**Work instructions:** Without including any image, repeat every record exactly.

BEGIN Dataset entries

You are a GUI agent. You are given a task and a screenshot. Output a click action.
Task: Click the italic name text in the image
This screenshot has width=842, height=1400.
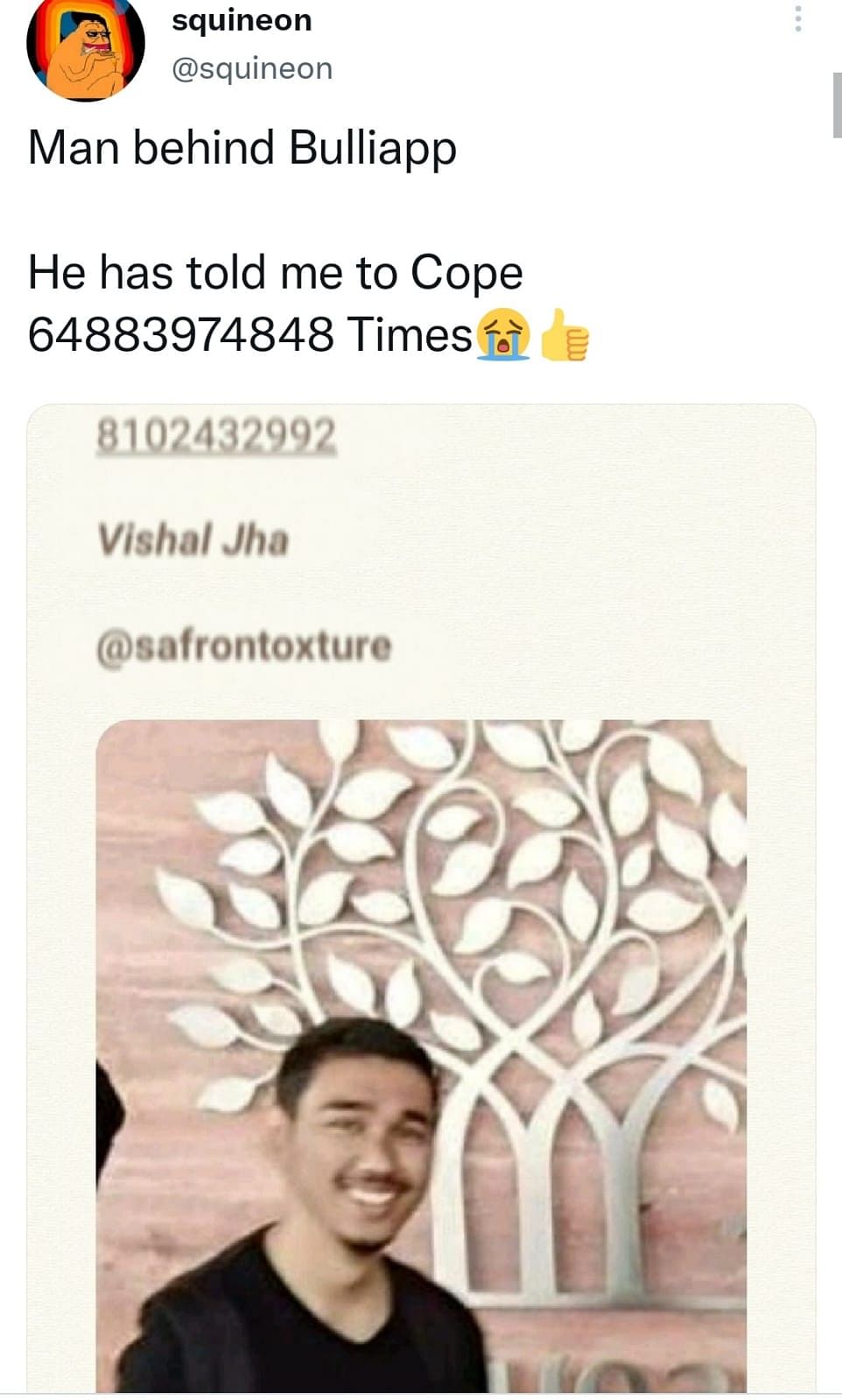193,539
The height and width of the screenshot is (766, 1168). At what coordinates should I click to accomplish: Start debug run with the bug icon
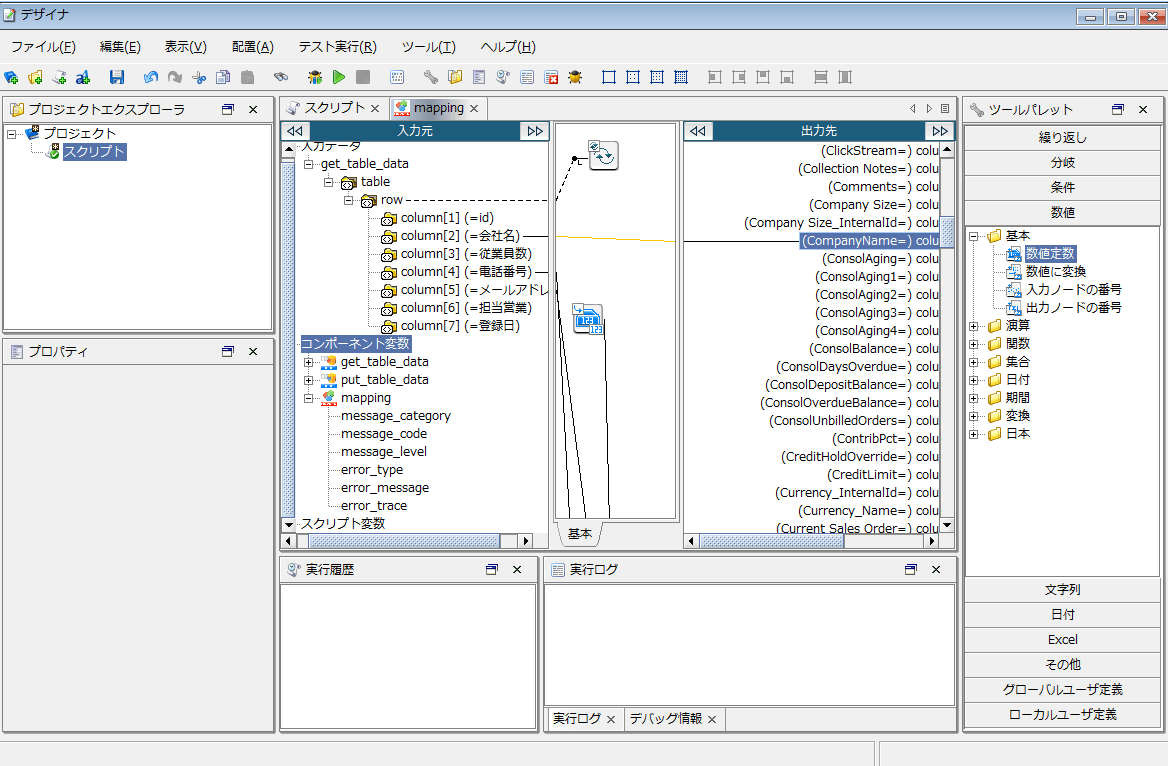315,77
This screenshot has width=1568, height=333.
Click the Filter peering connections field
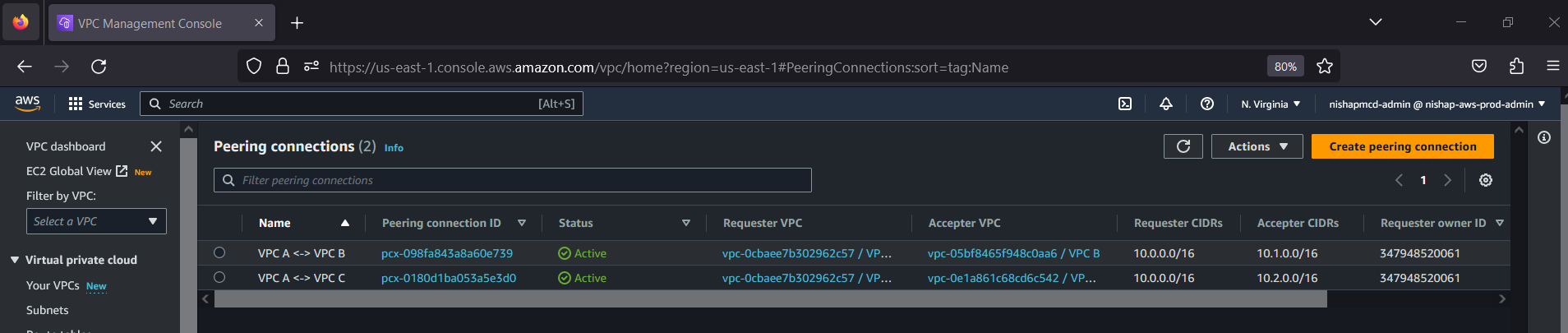513,180
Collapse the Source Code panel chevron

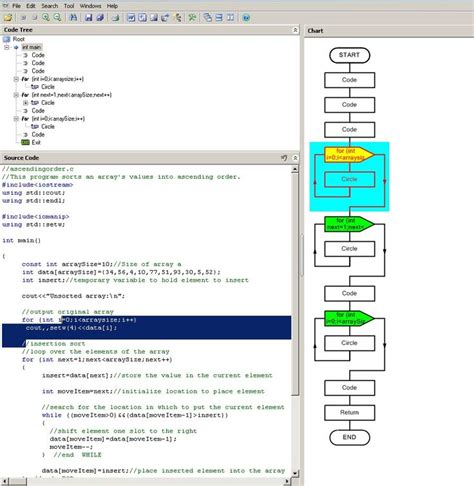point(295,158)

END Dataset entries

**Output of the task:**
You are a GUI agent. You are given a task and a screenshot. Output a click action.
Task: Click the italic name text in the image
This screenshot has width=842, height=1400.
193,539
The height and width of the screenshot is (766, 1168). At what coordinates should I click to accomplish: Start debug run with the bug icon
315,77
This screenshot has width=1568, height=333.
Click the Filter peering connections field
513,180
Collapse the Source Code panel chevron

point(295,158)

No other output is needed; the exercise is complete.